At a more sedate cruise, the CX-30 is wonderfully refined. Even at the motorway speed limit the cabin is superbly insulated from noise and the suspension does a great job of smoothing out bumps.
The serene feeling is helped by an interior that stands out in look, feel and operation. Mazda make a big noise about human-centric cars but, for once, it feels as though there’s substance behind this marketing spiel. The instruments and controls are symmetrical, which is visually and ergonomically pleasing as well as being less distracting than some overly complicated rivals. The materials, too, are a cut above the mainstream, with all but SE-L and SE-L Lux cars getting leather that covers the seats, door panels, arm rest and wing-shaped dashtop. Chrome effect highlights on the air vents and controls sit alongside gloss black plastics to good effect, adding a high-end feel.
Front seat passengers are well accommodated, with as much shoulder room as in the larger CX-5 and plenty of space to stretch out. Rear space isn’t so generous, particularly considering this car is as long as the much more spacious Nissan Qashqai.
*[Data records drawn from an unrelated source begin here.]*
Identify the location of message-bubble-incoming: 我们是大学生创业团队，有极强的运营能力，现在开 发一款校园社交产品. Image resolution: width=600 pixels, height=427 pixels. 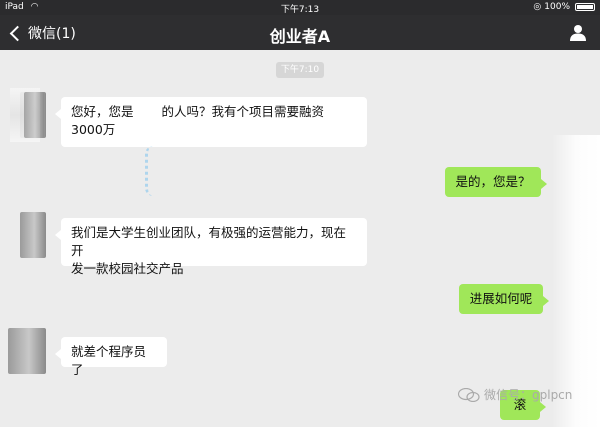
(211, 247).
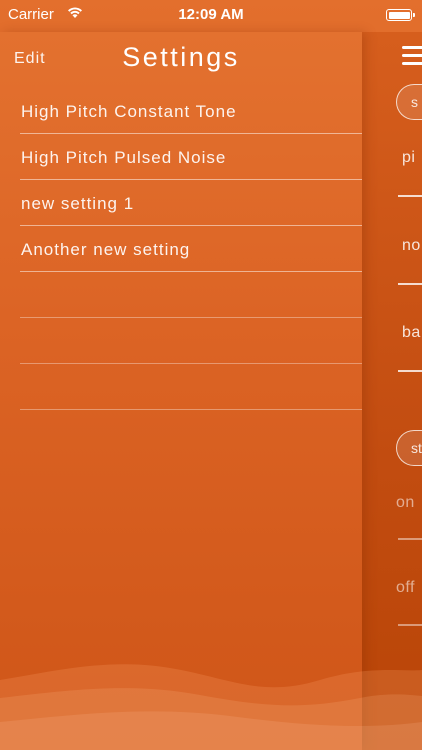  I want to click on top-pill-label: s, so click(414, 102).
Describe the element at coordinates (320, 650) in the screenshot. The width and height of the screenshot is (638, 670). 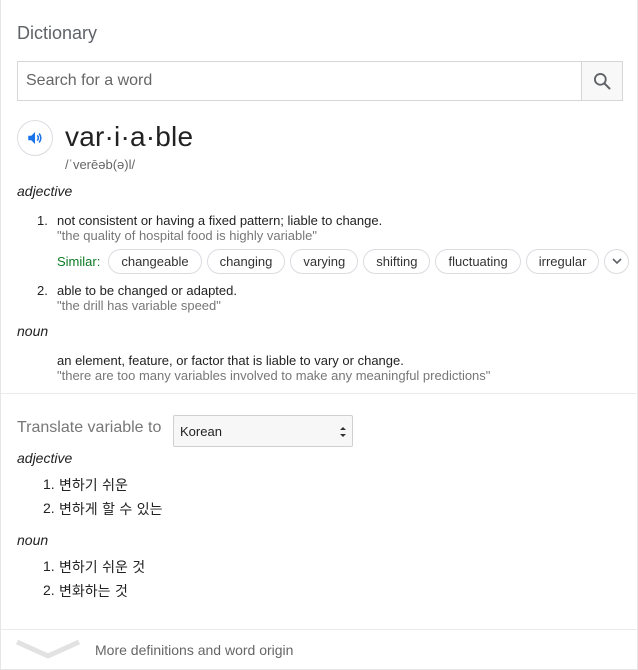
I see `more-definitions-link: More definitions and word origin` at that location.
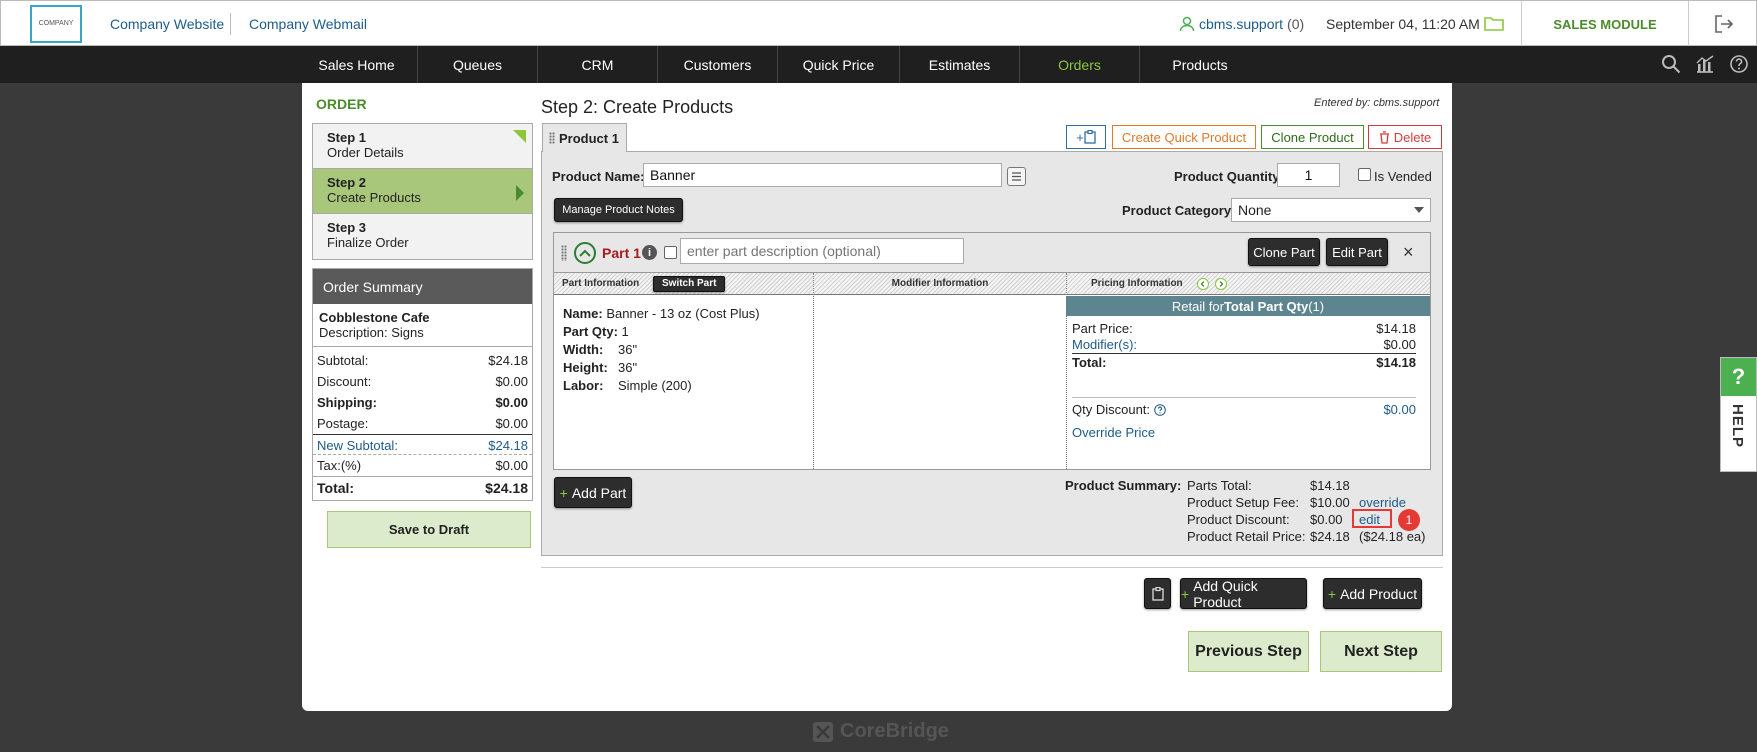 The height and width of the screenshot is (752, 1757). Describe the element at coordinates (422, 236) in the screenshot. I see `step-finalize-order: Step 3 Finalize Order` at that location.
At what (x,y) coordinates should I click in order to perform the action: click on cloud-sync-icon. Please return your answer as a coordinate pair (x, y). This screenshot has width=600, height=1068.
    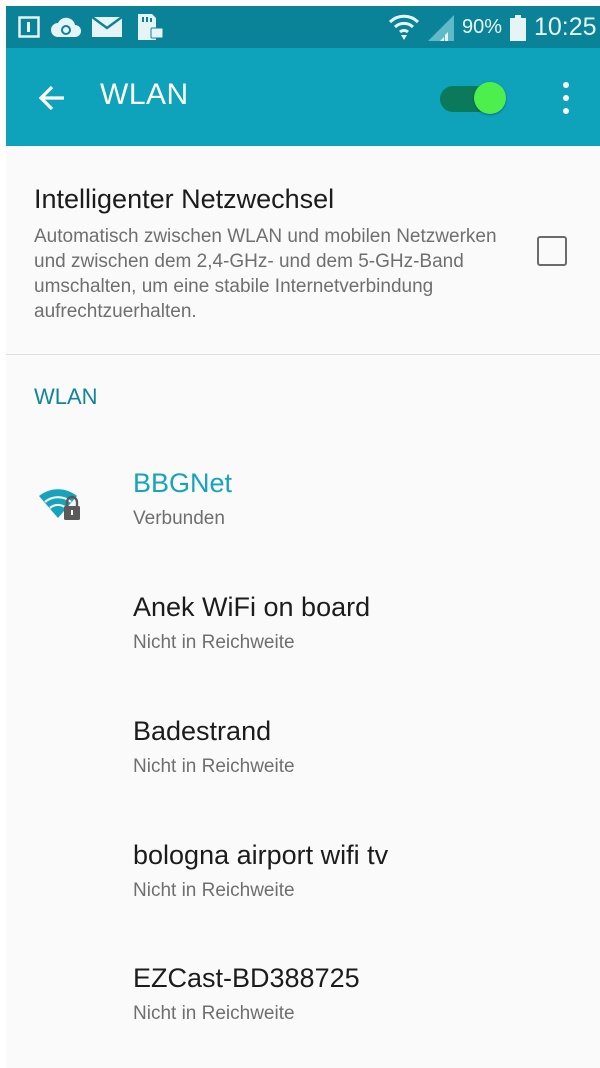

But the CX-30 isn’t really aimed at Qashqai buyers. Its real rivals in design and price are other coupe-styled SUVs such as the Toyota C-HR and Honda HR-V which sacrifice a little space for added style.
Pricing for the CX-30 starts at £22,895, which might seem steep for a B-and-a-half-segment car but it reflects not only the car’s premium feel but a generous specification that packs some high-end technology into every model.
Even entry-level SE-L cars come with a windscreen-projection head-up display (vastly improved over older Mazda pop-up units), radar adaptive cruise control, LED headlights, sat nav, an eight-inch screen with Apple CarPlay/Android Auto, and an eight-speaker stereo.
Standard safety systems included lane keep assist, blind spot monitoring with rear cross traffic alert, intelligent speed assist, traffic sign recognition, driver attention alert and GPS-enabled emergency call.
The move up through the four other trim levels brings the usual goodies such as bigger alloys (a jump from 16 to 18 inches), keyless entry, powered tailgate, adaptive headlights, signature LED running and rear lights, heated leather upholstery and a 12-speaker Bose stereo. On top-spec GT Sport Tech a 360-degree camera, cruising and traffic driver assistance, rear cross traffic braking, smart city braking and front cross traffic alert also appear.
It’s a high-end specification for what looks and feels like a high-end car.
The only questions around the CX-30 remain about Mazda’s refusal to go down the small, turbocharged engine route and whether we really need another compact crossover in a crowded market.